The book Fever Pitch was made into the movie Fever Pitch.
Book details for Fever Pitch
Fever Pitch is not a typical memoir--there are no chapters, just a series of match reports falling into three time frames (childhood, young adulthood, manhood). While watching the May 2, 1972, Reading v. Arsenal match, it became embarrassingly obvious to the then 15-year-old that his white, suburban, middle-class roots made him a wimp with no sense of identity: "Yorkshire men, Lancastrians, Scots, the Irish, blacks, the rich, the poor, even Americans and Australians have something they can sit in pubs and bars and weep about." But a boy from Maidenhead could only dream of coming from a place with "its own tube station and West Indian community and terrible, insoluble social problems."

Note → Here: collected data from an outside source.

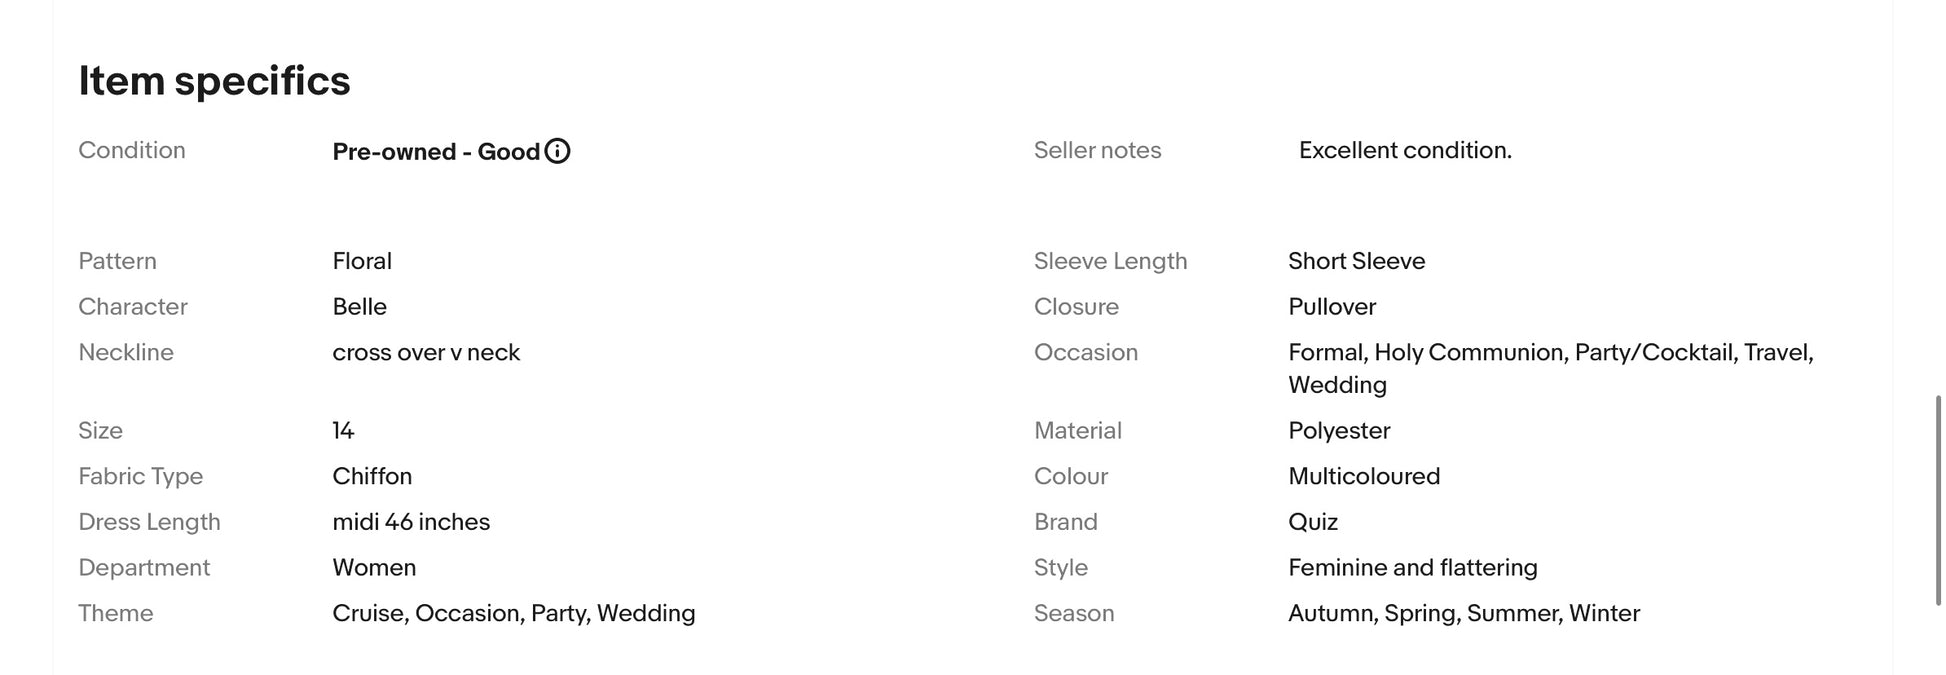The height and width of the screenshot is (675, 1946).
Task: Select cross over v neck text
Action: (426, 353)
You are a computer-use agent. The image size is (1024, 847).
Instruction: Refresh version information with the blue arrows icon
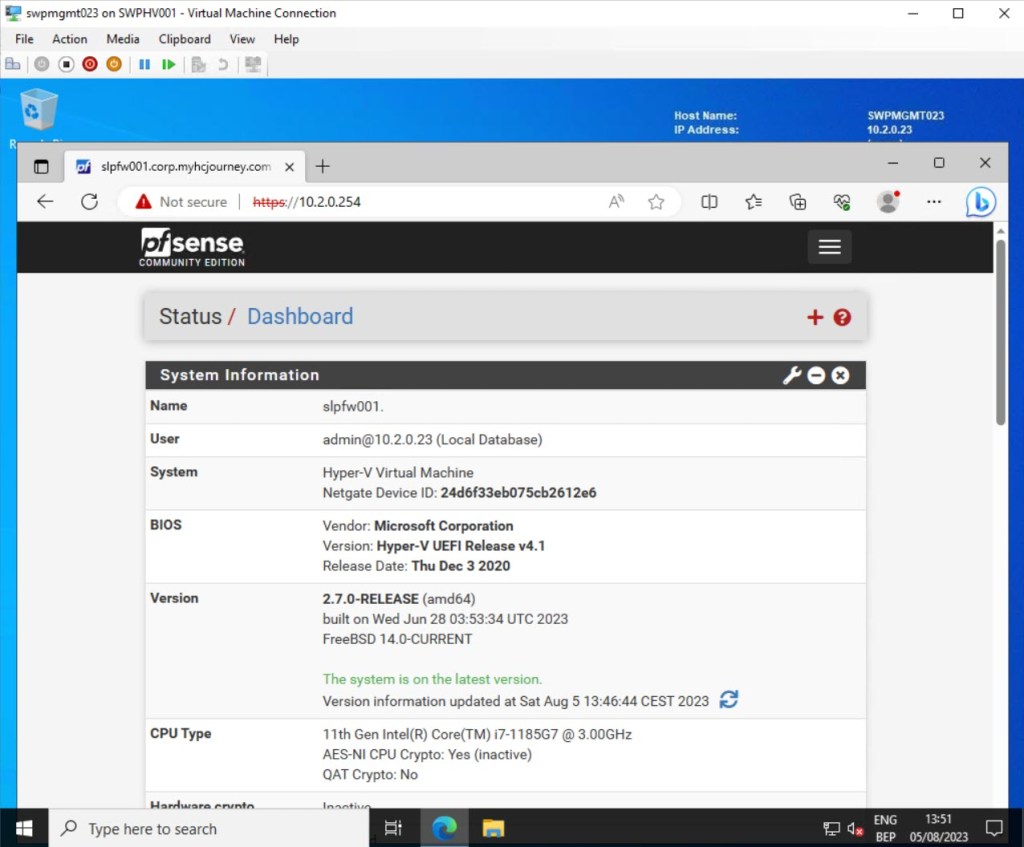tap(729, 700)
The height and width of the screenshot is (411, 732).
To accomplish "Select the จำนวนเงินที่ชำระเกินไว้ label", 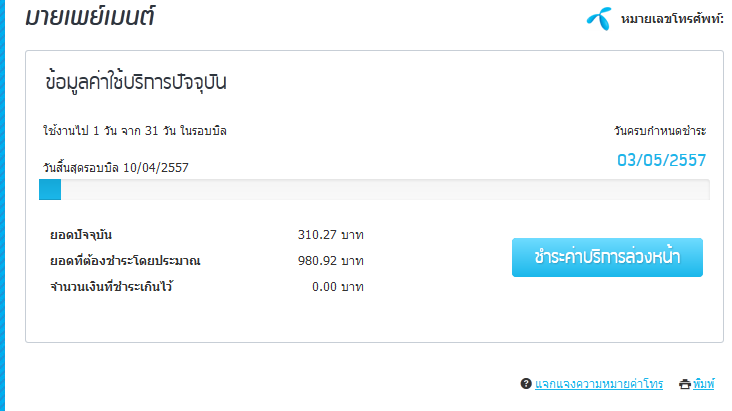I will 118,288.
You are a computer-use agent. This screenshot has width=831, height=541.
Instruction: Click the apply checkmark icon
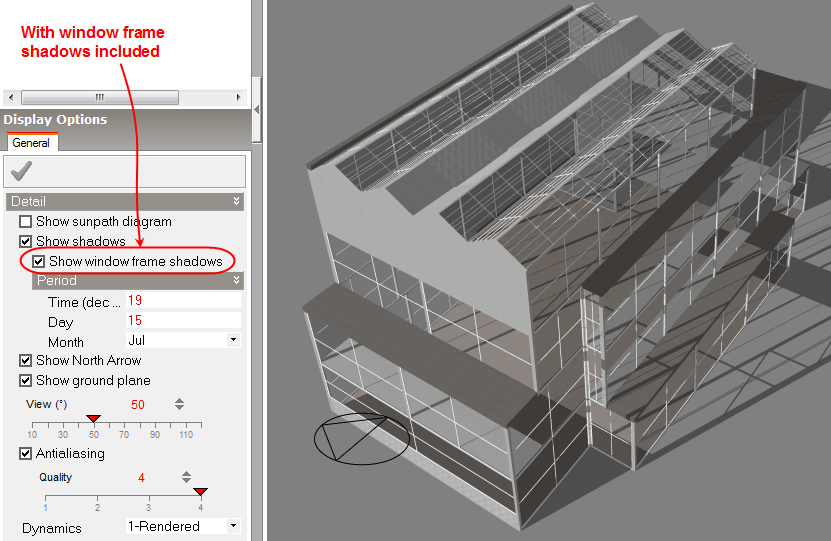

Fever Pitch reveals the very special intricacies of British football, which readers new to the game will find astonishing, and which Hornby presents with remarkable humor and honesty--the "unique" chants sung at matches, the cold rain-soaked terraces, giant cans of warm beer, the trains known as football specials carrying fans to and from matches in prisonlike conditions, bottles smashing on the tracks, thousands of policemen waiting in anticipation for the cargo of hooligans. The sport and one team in particular have crept into every aspect of Hornby's life--making him see the world through Arsenal-tinted spectacles. --Naomi Gesinger
Movie details for Fever Pitch
Actors on this movie include Luke Aikman, Bea Guard, Neil Pearson, Ruth Gemmell, Colin Firth, Richard Claxton, Ken Stott, Holly Aird, Mark Strong (II), Lorraine Ashbourne, Peter Quince, Charles Cork, Bob Curtiss, Philip Bond, Scott Baker (III), Annette Ekblom, Jackie Hyffes, Joe Reddington, Graham Cull and Mike Ingham.